• _Texto del ejercicio_:
*****
Esta noción del organismo como juicio de Dios aparece reactualizada en el pensamiento de Butler de la manera que citamos más arriba: el sexo como construcción ideal. Estas críticas interpelan la partición fundante de la episteme occidental: naturaleza-cultura. Evidencian las estrategias de asignación, envío y reenvíos a los compartimentos de la naturaleza o la cultura, de una serie de dispositivos de poder construidos histórica y socialmente, que distribuyen lo que creemos natural.
Frente al organismo, frente al Juicio de Dios, es poco lo que podremos conceptualizar o batallar, se trata más bien de abandonarlos, de producir una línea de fuga, de crear un nuevo territorio, de experimentar. Deleuze y Guattari dirán explícitamente: “de ningún modo [el CsO] es una noción, un concepto, más bien es una práctica, un conjunto de prácticas. El CsO no hay quien lo consiga, no se puede conseguir, nunca se acaba de acceder a él, es un límite” (2002: 156).
Podemos decir también que es el efecto de una experimentación con las intensidades: performance. De cualquier manera, todxs necesitamos del CsO y no podemos prescindir de él, no tanto porque preexista, sino porque es imposible desear sin fabricarse uno.
En las experiencias analizadas la performance se convierte, para Effy, en la línea de constitución de un cuerpo propio, de un cuerpo como campo de intensidades que le permiten no habitar (“nunca se acaba de acceder a él”) pero sí desorganizar una serie de estratificaciones o representaciones a través de su presentación, desbaratar localizaciones a través de la dislocación, para poder recortar un territorio singular a ser explorado.
La dimensión colectiva fundamental para hacerlo es encontrada en la práctica artística, a través de la cual es posible producir nuevos sentidos en torno a actos y situaciones que no pueden experimentarse en soledad. El arte performático opera como el modo de restitución frente a una ruptura de los lazos en una sociedad excluyente, a través de su re-significación ritual.
*****
• _Entradas de datos guardadas_:
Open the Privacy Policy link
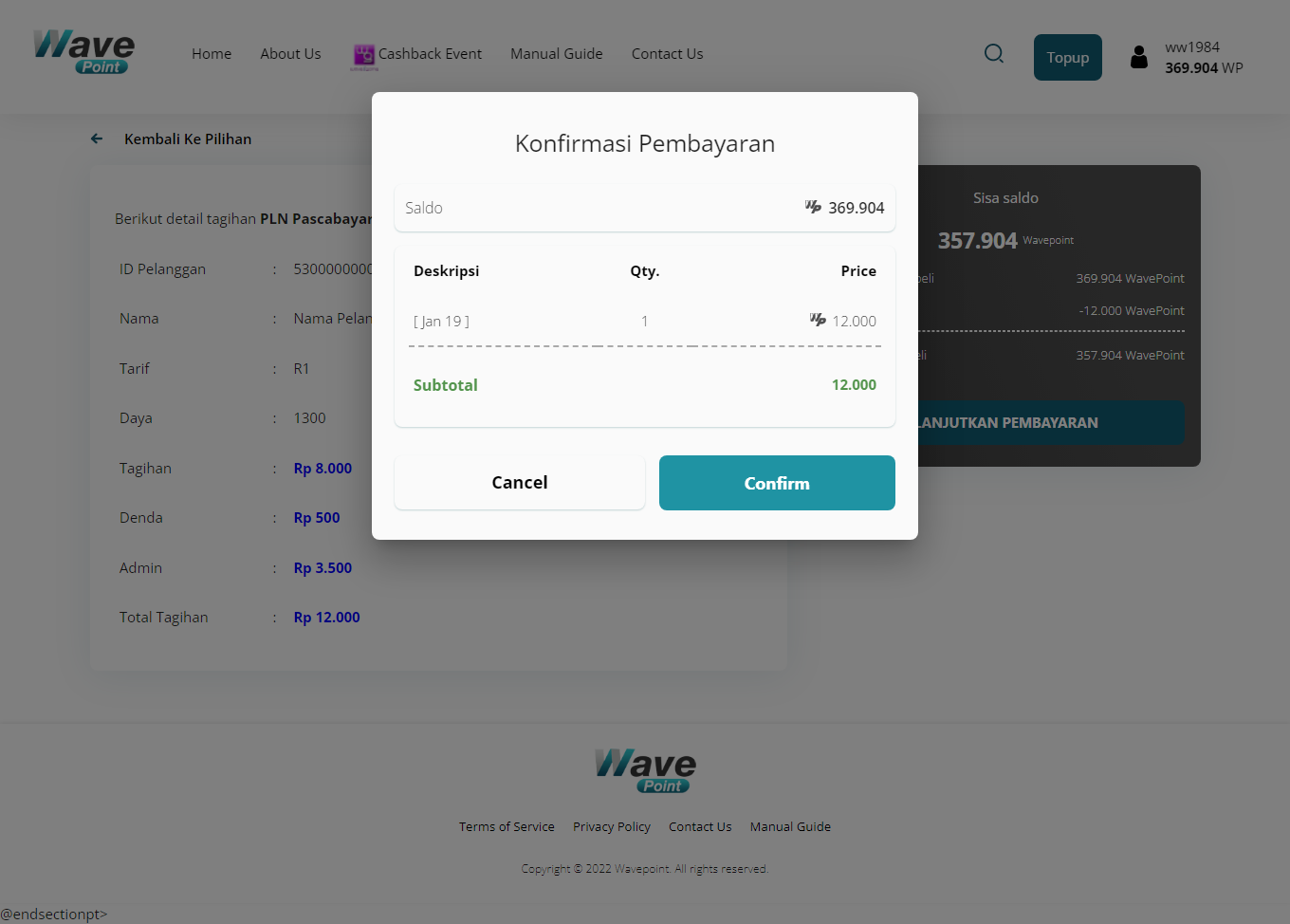Image resolution: width=1290 pixels, height=924 pixels. click(612, 827)
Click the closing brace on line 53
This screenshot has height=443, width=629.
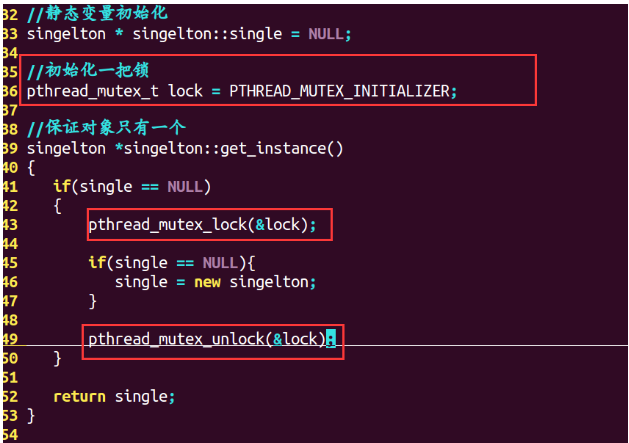[x=31, y=416]
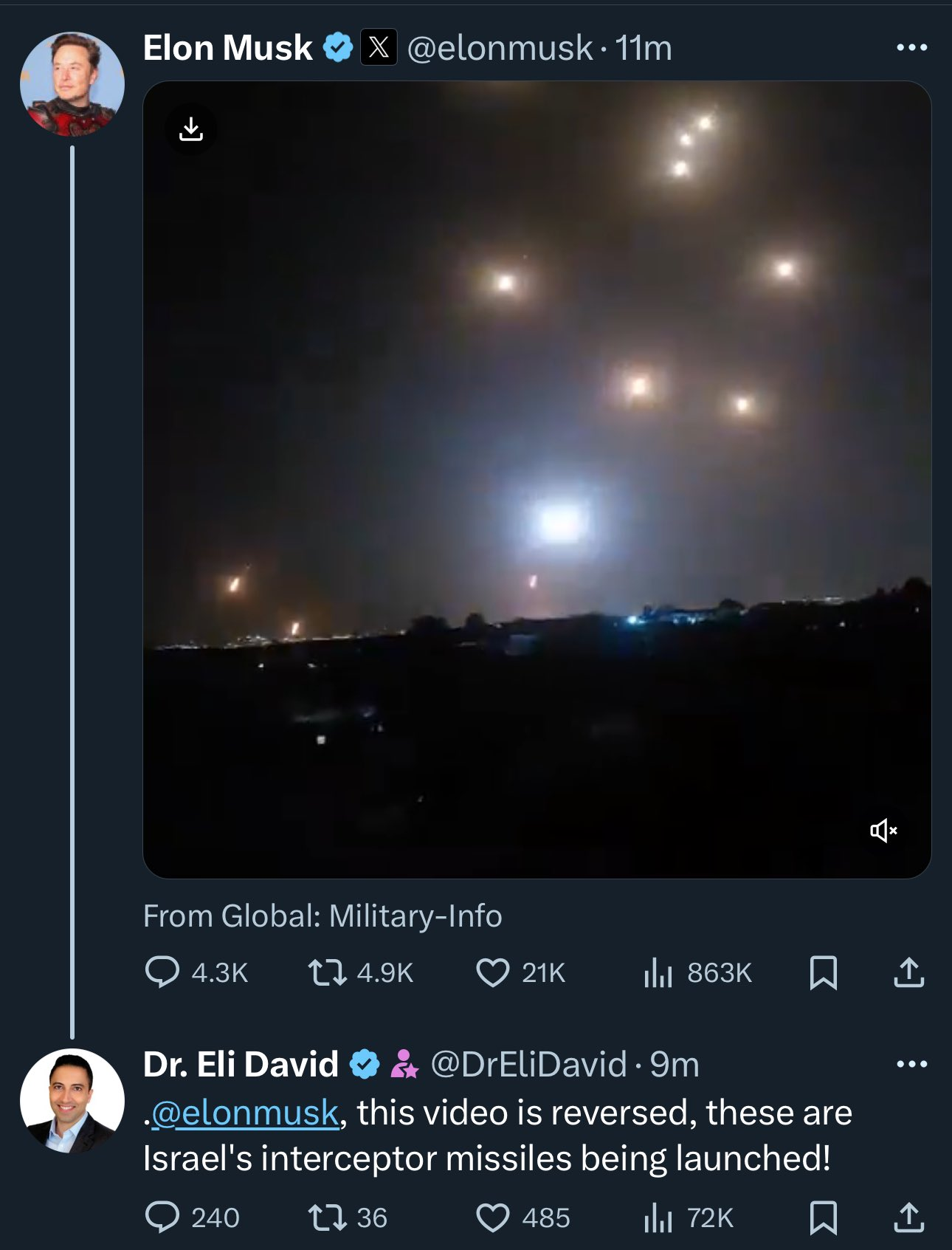
Task: Bookmark Dr. Eli David's reply
Action: pyautogui.click(x=823, y=1218)
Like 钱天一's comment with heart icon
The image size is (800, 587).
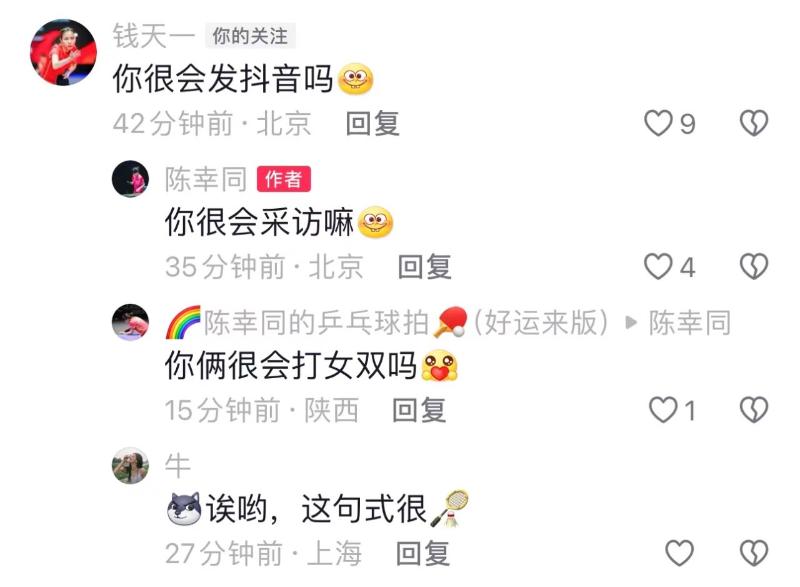click(x=658, y=123)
*****
• _Enunciado de la tarea_: Escribe la continuación del texto sobre la performance y el cuerpo sin órganos, empezando justo después de su última oración.

• _Respuesta escrita_:
Así, el cuerpo también aparece expandido, abierto, expuesto, a un público y a una comunidad de sentido, tratando de restituir los flujos de intensidades, flujos de sangre y flujos menstruales que derraman el cuerpo y se vuelcan sobre la calle, las plazas, las instituciones. La performance es la exploración de lo que este cuerpo puede.
La expresión de Baruch de Spinoza “nadie sabe lo que puede un cuerpo” (1983), apunta a destituir toda verdad y saber seguro sobre los cuerpos para devolverles su potencia de exploración. Y un cuerpo puede, cada vez, algo distinto según los encuentros de los que es capaz.
A través de su obra Effy busca los encuentros que le permitirán transitar la experiencia de hacerse. La experimentación del CsO es una práctica peligrosa, que linda con el caos, con una intensificación que, de hacerse sin mesura y sin plano de consistencia, arrastraría llanamente al cuerpo hacia su disolución. Por eso la práctica artística que se aloja en una comunidad de sentido, aunque efímera y situacional, funciona a modo de plano de consistencia para una subjetividad.